3. “hij op 12 augustus 2009 te Leerdam meer wapens van categorie III, te weten twee revolvers, voorhanden heeft gehad;”.
4. “hij in of omstreeks de periode van 1 april 2009 tot en met 11 augustus 2009 te Amstelveen en Amsterdam, tezamen en in vereniging met anderen of een ander, althans alleen, ter voorbereiding van het met anderen te plegen misdrijf van moord, opzettelijk
- een gehuurde woning, te weten; [a-straat 1] te Amstelveen en
- een gestolen voertuig, te weten;
een Volkswagen Golf (voorzien van het valse/vervalste kenteken [AA-00-BB] ) en
- gehuurde voertuigen, te weten;
een Volkswagen Golf (voorzien van kenteken [CC-00-DD] ) en
een Volkswagen Golf (voorzien van kenteken [EE-00-FF] ) en
een Ford Focus (voorzien van kenteken [GG-00-HH] ) en
- mobiele telefoons en
- een fotocamera,
bestemd tot het in vereniging begaan van dat misdrijf voorhanden heeft gehad;”
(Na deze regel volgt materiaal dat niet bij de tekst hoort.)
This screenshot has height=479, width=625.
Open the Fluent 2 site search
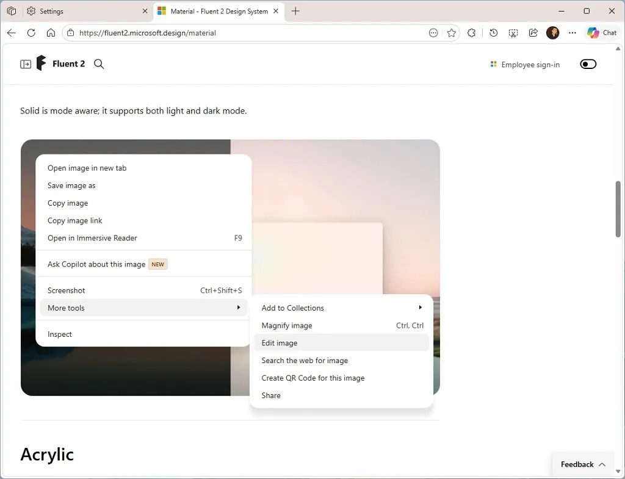click(99, 63)
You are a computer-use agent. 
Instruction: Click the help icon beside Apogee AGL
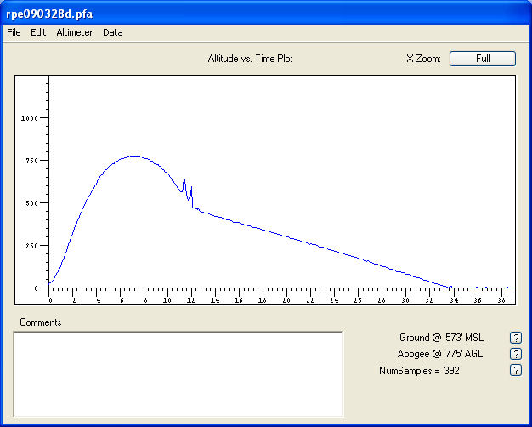coord(514,354)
11. “hij op 12 augustus 2009 te Leerdam, in het bezit was van reisdocumenten, te weten een Tsjechisch paspoort en een Tsjechische Identiteitskaart (beide ten name van [betrokkene 6] ), waarvan hij wist dat deze vals of vervalst waren, bestaande de valsheid of vervalsing hieruit dat het paspoort en de identiteitskaart ten name van [betrokkene 6] waren voorzien van een foto van hem, verdachte en dat de in het paspoort aangebrachte personaliabladzijde oorspronkelijk niet in dat paspoort hoort en daar niet door de Tsjechische autoriteiten in is aangebracht en dat de identiteitskaart qua detaillering, gebruikt basismateriaal en toegepaste productie- en beveiligingstechnieken niet overeenkomt met een origineel exemplaar”.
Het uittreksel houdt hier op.